Starting with the line where "You are a computer-use" appears, print every line through the end of the entries below exactly as it stands, and leave out the pictures.

Stored data:
=== Begin Enclosure ===

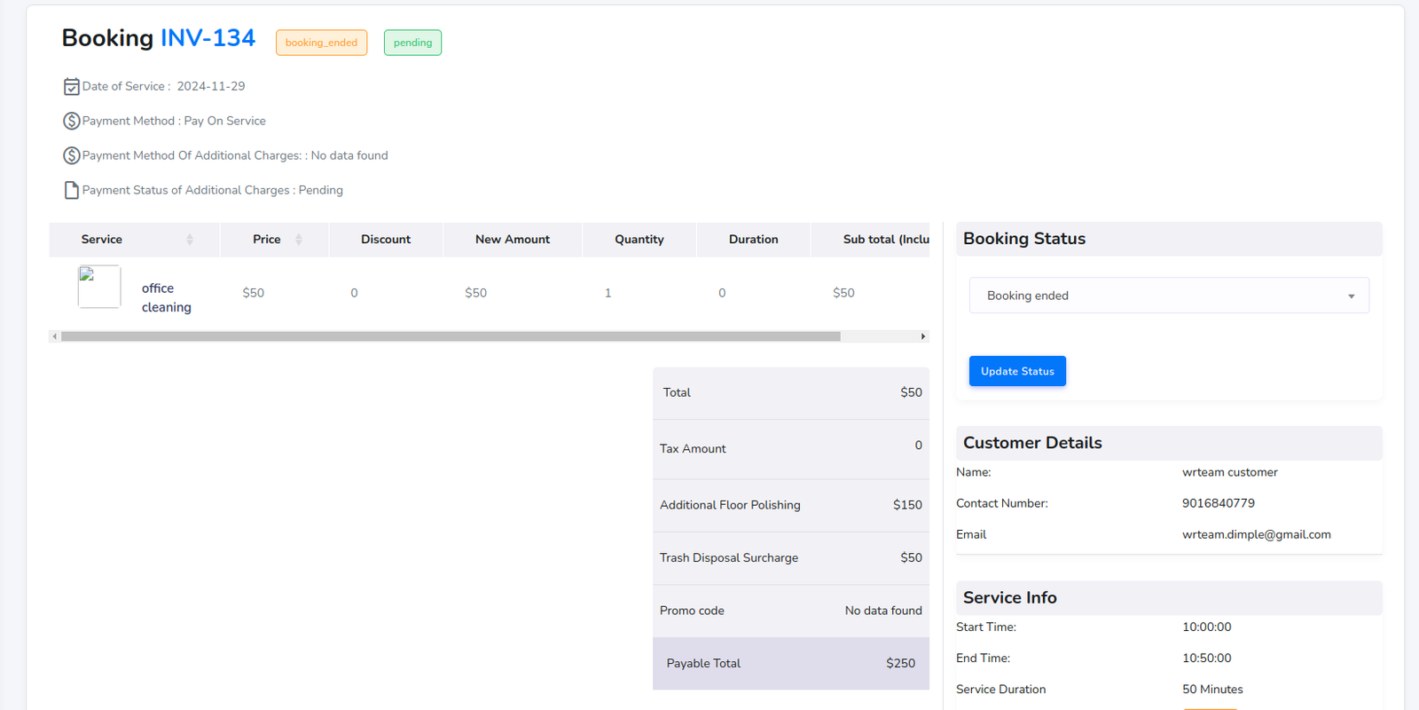
Task: Click the calendar icon beside Date of Service
Action: (x=72, y=86)
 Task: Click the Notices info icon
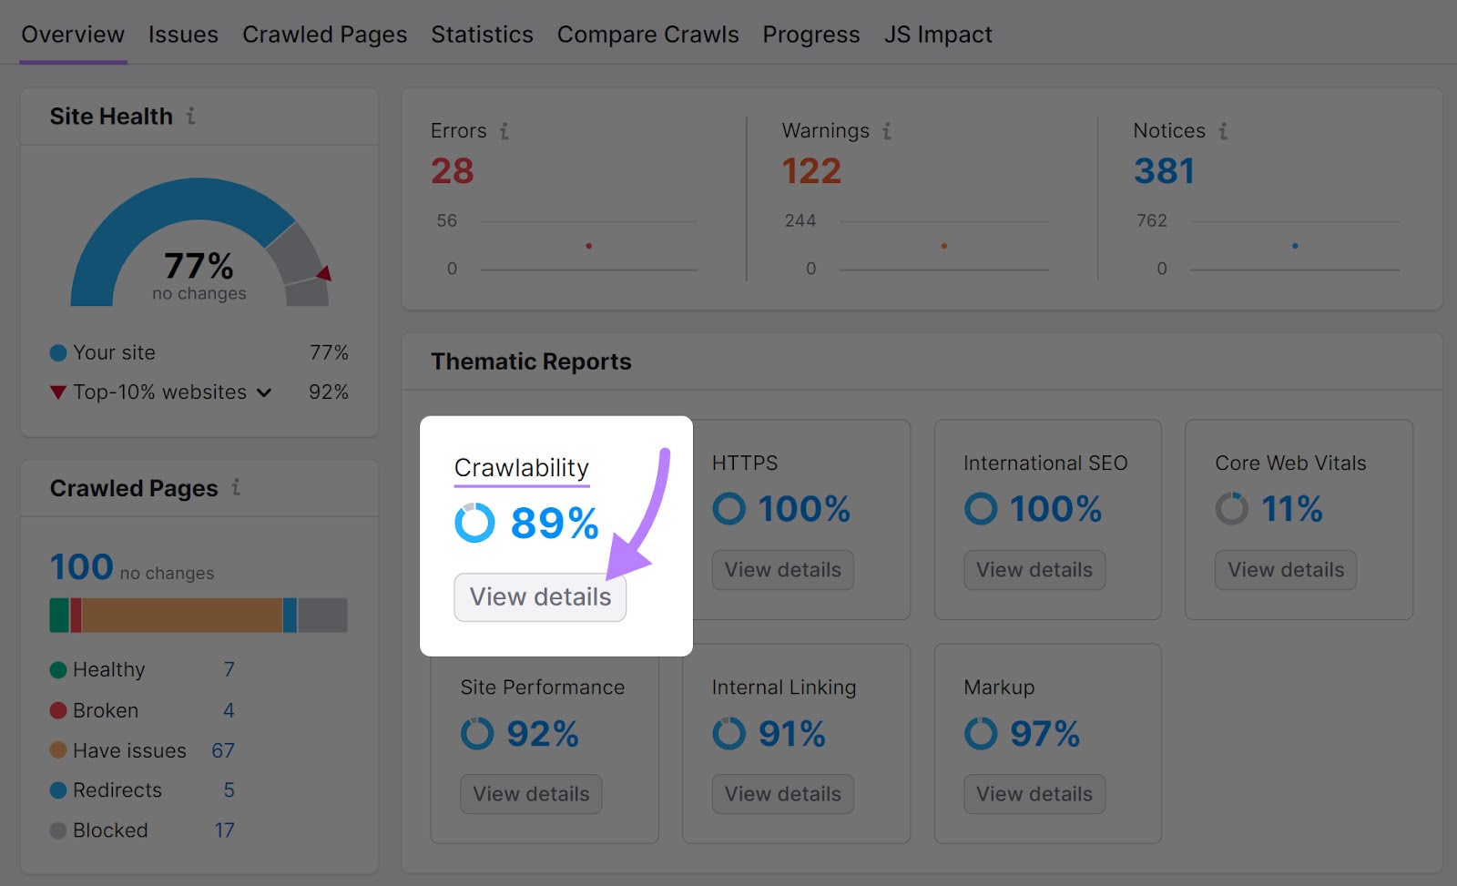[x=1225, y=131]
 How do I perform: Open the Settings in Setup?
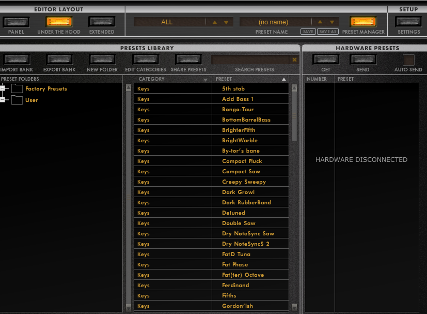(x=408, y=22)
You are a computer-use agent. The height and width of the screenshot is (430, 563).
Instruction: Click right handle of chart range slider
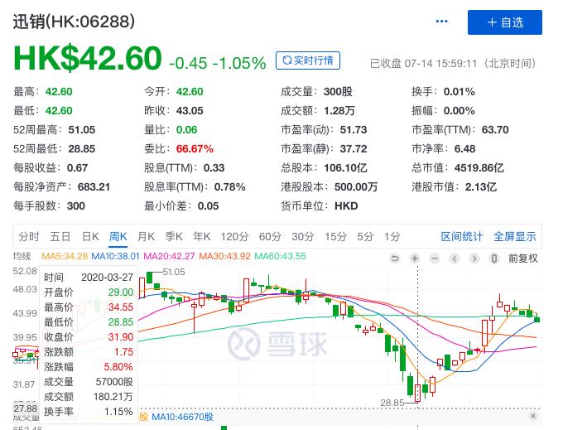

=== End Enclosure ===

■ **RESULT BELOW**
You are a computer-use agent. The height and width of the screenshot is (430, 563).
Instruction: Click right handle of chart range slider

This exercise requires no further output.